Yamal LNG Project, Sabetta, Russia
Yamal liquefied natural gas (LNG) project includes the development of the South Tambey (Tambeyskoye) gas field, located near Sabetta in the Yamal peninsula in Russia. The Russian Government has declared the project to be of national interest.
The project is being developed in three phases. The first phase is expected to be operational in late 2016, the second phase will be carried out in 2013-17 and the third phase in 2014-18.
An investment of $15bn to $20bn is expected to be made in the project.
Novatek is executing the project through its subsidiary Yamal LNG. It holds 80% interest in the project, while Total holds the remaining 20%.
Total became a partner in the project in October 2011. Novatek has signed an agreement with Gazprom for distribution of the LNG produced.
The engineering, procurement and construction (EPC) activities for the project are being carried out by the consortium of Technip and JGC.
Challenges associated with the LNG project site geology
Yamal peninsula is estimated to hold the largest gas reserves in the world. The region, however, has the toughest working conditions.
The land is boggy, making drilling operations a challenge. In the winter season, daylight is available only for a short period during which the majority of the operations need to be carried out.
In addition, the area is very remote, with no local workforce available. The nearest potential market is also located 3,000km away.
Despite these challenges, several companies are investing in the region to recover the large gas reserves. Novatek and Total are developing another project named Shtokman in the same region.
Reserves of the South Tambey (Tambeyskoye) onshore gas field
The South Tambey field was discovered in 1974. In 2010, 2D seismic studies were carried out at the field to understand the geological properties. The field contains 72 commercially viable gas layers, of which 33 are shallow dry gas layers and 28 are deeper gas layers. The depth of these layers varies from 900m to 2,850m.
Estimated reserves of the field stand at 44 trillion cubic feet (tcf) of gas and 550 million barrels of condensate. The proven reserves stand at 1.26tcf of gas and 51.6mt of gas condensate.
Infrastructure for the Yamal liquefied natural gas (LNG) project
The Yamal LNG project includes the construction of an LNG plant, a processing facility for gas and condensate treatment, a gas transmission pipeline, well sites, a gas gathering system, a sea port at Sabetta and a fleet of tankers for transportation of the LNG.
The LNG processing plant will have a capacity of 15.5mt/y of gas and 1mt/y of condensate.
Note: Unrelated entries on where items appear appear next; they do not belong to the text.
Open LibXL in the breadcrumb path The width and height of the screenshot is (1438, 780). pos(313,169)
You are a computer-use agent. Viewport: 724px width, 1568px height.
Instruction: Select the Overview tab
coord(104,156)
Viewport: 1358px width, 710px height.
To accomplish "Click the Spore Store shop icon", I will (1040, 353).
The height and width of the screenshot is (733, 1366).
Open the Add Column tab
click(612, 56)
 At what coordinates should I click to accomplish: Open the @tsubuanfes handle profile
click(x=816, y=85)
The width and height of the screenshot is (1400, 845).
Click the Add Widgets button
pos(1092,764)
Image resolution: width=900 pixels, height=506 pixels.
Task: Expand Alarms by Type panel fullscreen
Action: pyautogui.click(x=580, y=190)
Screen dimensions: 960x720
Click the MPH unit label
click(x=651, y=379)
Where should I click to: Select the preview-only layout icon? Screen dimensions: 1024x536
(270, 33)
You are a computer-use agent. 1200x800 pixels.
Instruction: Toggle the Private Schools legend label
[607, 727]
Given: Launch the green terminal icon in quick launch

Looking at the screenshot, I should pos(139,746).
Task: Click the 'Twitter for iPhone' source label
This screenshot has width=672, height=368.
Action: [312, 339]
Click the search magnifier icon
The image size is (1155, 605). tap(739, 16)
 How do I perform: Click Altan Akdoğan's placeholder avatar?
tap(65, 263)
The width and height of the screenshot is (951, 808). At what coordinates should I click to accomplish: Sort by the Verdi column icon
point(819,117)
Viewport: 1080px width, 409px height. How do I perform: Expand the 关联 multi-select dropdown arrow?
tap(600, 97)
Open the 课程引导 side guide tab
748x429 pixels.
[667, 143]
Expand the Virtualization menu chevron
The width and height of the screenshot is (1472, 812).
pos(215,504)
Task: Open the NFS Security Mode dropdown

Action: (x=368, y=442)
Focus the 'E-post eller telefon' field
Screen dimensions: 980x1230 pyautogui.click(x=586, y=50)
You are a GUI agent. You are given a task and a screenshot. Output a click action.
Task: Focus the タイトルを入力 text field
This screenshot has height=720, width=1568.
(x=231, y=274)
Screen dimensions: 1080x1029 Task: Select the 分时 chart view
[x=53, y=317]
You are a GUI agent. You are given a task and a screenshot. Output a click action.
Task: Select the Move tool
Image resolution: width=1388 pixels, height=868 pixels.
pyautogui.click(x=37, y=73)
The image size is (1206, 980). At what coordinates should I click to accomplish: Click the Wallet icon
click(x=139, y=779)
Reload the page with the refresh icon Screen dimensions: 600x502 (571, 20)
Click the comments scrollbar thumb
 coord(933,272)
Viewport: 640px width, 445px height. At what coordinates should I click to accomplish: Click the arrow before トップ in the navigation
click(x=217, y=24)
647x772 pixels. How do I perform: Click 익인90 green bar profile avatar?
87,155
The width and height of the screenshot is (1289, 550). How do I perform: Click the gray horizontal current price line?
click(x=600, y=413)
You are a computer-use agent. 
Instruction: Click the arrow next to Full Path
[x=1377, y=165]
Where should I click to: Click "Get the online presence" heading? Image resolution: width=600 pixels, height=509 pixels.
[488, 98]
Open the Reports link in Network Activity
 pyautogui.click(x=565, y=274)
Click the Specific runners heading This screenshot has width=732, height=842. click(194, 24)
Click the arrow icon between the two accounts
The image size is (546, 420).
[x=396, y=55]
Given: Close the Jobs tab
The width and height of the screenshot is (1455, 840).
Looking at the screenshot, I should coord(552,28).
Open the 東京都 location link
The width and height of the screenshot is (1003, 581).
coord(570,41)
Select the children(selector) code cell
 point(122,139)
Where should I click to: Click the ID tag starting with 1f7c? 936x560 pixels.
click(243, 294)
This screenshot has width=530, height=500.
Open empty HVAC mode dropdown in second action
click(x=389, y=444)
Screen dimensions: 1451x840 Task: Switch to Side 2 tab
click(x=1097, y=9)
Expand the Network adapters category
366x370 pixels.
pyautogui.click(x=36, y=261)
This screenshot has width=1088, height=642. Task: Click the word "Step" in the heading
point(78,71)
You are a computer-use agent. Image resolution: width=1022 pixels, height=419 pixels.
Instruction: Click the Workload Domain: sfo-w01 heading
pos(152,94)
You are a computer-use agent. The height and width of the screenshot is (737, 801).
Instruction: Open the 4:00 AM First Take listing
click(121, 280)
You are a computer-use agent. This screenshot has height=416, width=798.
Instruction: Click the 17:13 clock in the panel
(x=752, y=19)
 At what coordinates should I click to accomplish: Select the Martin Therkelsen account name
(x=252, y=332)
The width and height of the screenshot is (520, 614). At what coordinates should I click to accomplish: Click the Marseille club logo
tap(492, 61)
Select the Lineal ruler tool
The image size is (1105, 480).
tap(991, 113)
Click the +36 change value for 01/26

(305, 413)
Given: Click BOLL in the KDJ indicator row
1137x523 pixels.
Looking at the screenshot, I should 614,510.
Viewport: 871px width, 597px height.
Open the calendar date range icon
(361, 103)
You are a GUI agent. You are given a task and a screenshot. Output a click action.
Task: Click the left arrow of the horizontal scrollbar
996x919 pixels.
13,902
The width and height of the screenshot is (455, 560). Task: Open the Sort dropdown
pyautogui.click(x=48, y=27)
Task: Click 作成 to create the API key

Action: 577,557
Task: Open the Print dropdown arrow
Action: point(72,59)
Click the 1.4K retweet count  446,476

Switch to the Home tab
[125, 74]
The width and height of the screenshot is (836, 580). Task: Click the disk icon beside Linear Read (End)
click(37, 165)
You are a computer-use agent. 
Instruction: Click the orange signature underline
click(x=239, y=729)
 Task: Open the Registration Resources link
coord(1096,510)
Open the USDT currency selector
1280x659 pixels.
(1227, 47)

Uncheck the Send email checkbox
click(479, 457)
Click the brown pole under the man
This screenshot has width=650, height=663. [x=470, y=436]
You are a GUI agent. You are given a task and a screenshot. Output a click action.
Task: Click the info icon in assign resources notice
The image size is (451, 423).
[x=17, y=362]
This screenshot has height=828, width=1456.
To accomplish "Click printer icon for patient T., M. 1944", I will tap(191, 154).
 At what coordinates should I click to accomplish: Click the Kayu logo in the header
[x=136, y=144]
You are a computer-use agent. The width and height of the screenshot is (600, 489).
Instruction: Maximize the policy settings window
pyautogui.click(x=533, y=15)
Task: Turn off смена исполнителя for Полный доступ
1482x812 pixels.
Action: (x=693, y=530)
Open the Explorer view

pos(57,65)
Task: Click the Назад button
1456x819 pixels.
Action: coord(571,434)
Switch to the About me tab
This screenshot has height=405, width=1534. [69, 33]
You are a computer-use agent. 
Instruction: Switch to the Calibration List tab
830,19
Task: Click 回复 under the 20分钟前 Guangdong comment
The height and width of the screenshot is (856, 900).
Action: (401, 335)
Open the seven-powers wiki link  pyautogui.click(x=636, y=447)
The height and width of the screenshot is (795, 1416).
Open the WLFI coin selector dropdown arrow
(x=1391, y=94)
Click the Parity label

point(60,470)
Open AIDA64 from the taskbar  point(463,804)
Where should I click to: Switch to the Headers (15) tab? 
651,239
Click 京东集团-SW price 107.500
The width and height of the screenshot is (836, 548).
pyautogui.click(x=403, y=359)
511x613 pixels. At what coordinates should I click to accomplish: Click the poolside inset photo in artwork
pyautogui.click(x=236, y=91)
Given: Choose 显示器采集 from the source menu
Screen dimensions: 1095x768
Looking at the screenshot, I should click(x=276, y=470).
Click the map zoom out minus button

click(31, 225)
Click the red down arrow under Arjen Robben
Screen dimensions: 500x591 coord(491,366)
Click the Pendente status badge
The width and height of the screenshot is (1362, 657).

It will include three LNG trains, storage and loading facilities.
Due to the extreme climatic conditions in the region, construction of the LNG project is planned to be carried out through modular methods.
Erection of the facilities for field development presents some challenges due to the permafrost conditions in the region.
Due to permafrost, the underground layer of soil stays frozen for at least two years. The layer above it freezes and thaws with change in season.
As a result, the infrastructure cannot come in contact with this soil to ensure stability. In such conditions, the infrastructure is usually erected on stilts. A liquefaction technology suitable for these conditions will be chosen for the LNG plant.
The LNG loading / unloading tankers will have a deadweight of between 183,000t and 208,000t. They will be of ice-class and be able to operate in the harsh climatic conditions of the Yamal peninsula. Conceptual projection of the tankers is currently being carried out.
As many as ten tankers are expected to be built for the project. The tankers will help in transporting the LNG to markets in Europe, North America and Asia-Pacific region.
A power plant with a designed capacity of 376MW to support operations of the LNG plant will also be constructed as part of the project.
Contractors for the Russian 'national interest' onshore gas project
Chicago Bridge and Iron Lummus (CBI Lummus) was contracted to carry out the pre-FEED study for the project. It is also carrying out the FEED study for the project.
GE will supply six Frame 7E gas turbines, 18 centrifugal compressors, six variable speed drives and six Waste heat recovery units (WHRUs) for the LNG trains under a contract worth approximately $600m.
The company will also provide installation supervision and support during the project's commissioning stage.
Technopromexport has been contracted to construct the power plant, while Siemens will provide eight SGT-800 industrial gas turbines.